Thursday, 17 February 2011

The covenant of redemption

The interaction of the covenants is notoriously difficult to understand. I have been grappling with it for a sermon this Sunday on Genesis 17. It strikes me that they can be thought of in terms of a railway stretching through history.

The covenant with Noah guarantees the route. There God promises to maintain his creation. It is the ground on which the track will be laid.

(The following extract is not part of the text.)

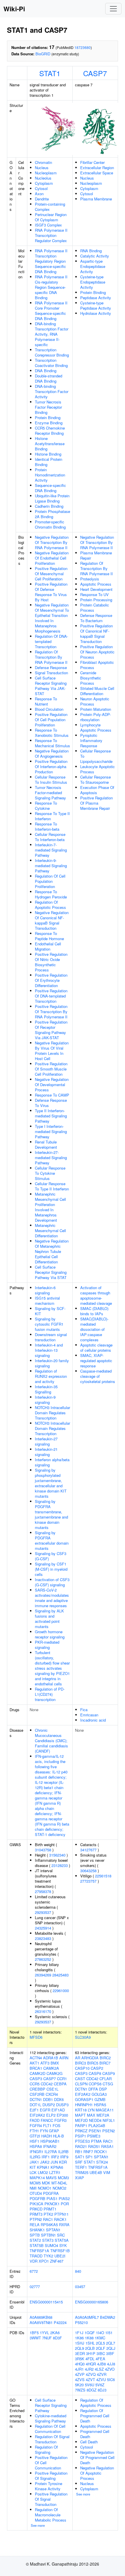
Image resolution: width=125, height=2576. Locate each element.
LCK (33, 2172)
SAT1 (79, 2157)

The covenant with Abraham is the track. Its design is displayed in Genesis 12, its first stage is then actually constructed in Genesis 15 and its second in Genesis 17 and 22. There are various more minor stations along the way, but the first stage ends at the city of 'Full Nationhood' - that Abraham will know greatness in having many descendents who will inhabit a promised land. The second stage ends at the city of 'Full Blessing' – that God will be their God so bringing them joy and bringing joy to others through them. These are the destinations. With every station that is passed the train is closer to them and so more goods from those cities are enjoyed.

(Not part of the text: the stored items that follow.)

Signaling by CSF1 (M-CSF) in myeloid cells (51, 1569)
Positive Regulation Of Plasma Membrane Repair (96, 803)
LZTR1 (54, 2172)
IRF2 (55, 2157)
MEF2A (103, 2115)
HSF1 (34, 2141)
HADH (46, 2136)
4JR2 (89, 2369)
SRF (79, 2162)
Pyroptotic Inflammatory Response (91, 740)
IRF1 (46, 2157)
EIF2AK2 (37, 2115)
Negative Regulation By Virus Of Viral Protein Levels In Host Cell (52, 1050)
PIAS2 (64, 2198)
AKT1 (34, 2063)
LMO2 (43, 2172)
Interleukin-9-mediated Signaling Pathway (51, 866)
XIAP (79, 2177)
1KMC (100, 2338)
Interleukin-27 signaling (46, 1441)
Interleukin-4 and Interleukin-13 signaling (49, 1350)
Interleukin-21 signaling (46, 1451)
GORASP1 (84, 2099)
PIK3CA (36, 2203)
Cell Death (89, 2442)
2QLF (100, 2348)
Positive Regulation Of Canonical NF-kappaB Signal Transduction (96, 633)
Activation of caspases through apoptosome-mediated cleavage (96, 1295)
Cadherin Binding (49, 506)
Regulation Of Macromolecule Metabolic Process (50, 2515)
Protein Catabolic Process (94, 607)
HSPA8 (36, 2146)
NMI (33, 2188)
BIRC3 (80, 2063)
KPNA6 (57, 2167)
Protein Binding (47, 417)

God owns the railway and has graciously chosen Abraham’s descendents and others to travel in a train driven by various leaders. The requirement is only that in gratitude these people follow his instructions by circumcising their children with all that implies for circumcising their hearts through faith. If not, they will have to leave the train.

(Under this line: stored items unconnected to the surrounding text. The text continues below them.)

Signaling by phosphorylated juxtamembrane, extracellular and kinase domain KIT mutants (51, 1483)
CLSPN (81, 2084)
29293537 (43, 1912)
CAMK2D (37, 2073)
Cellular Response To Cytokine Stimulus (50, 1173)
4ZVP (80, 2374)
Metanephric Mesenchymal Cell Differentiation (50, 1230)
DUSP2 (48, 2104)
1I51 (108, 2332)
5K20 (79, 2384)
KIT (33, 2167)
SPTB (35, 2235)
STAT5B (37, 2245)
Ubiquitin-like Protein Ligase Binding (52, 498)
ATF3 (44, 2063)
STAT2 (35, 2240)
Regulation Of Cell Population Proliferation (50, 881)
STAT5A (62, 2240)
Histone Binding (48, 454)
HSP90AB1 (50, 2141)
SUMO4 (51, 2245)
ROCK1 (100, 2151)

The promises begin to progress and the covenant with Moses describes one leg of the journey. The train stops at the station of 'Sinai' and Moses brings the law into the carriage, instructing his passengers on how to behave if they are to remain on the train and if the covenant with Abraham is to be fulfilled. The train continues with various drivers following Moses and reaches 'Full Nationhood.' But as it continues towards ‘Full Blessing,’ the people fail to abide by the law and so the train is stopped at the station of 'Exile' and the people are ordered off. Hope is then given as people repopulate the carriage, but the train only shunts forward another few feet before they sin again. It seems that mere instruction is not enough. The Mosaic leg of the journey is over.

Hope comes now with a new and supreme driver in Jesus. He calls people to get off this train and onto a new one that will run on the same track. In this he promises two things. He will continually remind, encourage and enable people to keep the instructions necessary whilst forgiving them when they fail if they display a genuine desire to remain. He also calls all people to climb on board this train and come with him to 'Full Blessing.'

The passengers of the old one certainly don’t like this. They liked the exclusivity and so question whether Jesus is genuine. And so the arrival of Jesus raises the stakes. They must decide. Will they get on the new train that will move forward or stay on the one that has no further to go? And for everyone else, they must choose whether they want to be on the new train too. Will they trust Jesus promise to take it forward, ever closer to 'Full Blessing' with God that is its goal? Or will they remain where they are and miss out?

As the train moves forward people’s hearts are displayed. Some jump off because they don't like it and refuse to trust or obey the driver. Others jump on for a while but show no real desire to trust and obey him, and so jump off again. Still others are born on the carriage yet jump off in doing the same. But many others who transferred from the previous train, or who jumped on or were born on the train remain. It is they who will reach the final destination.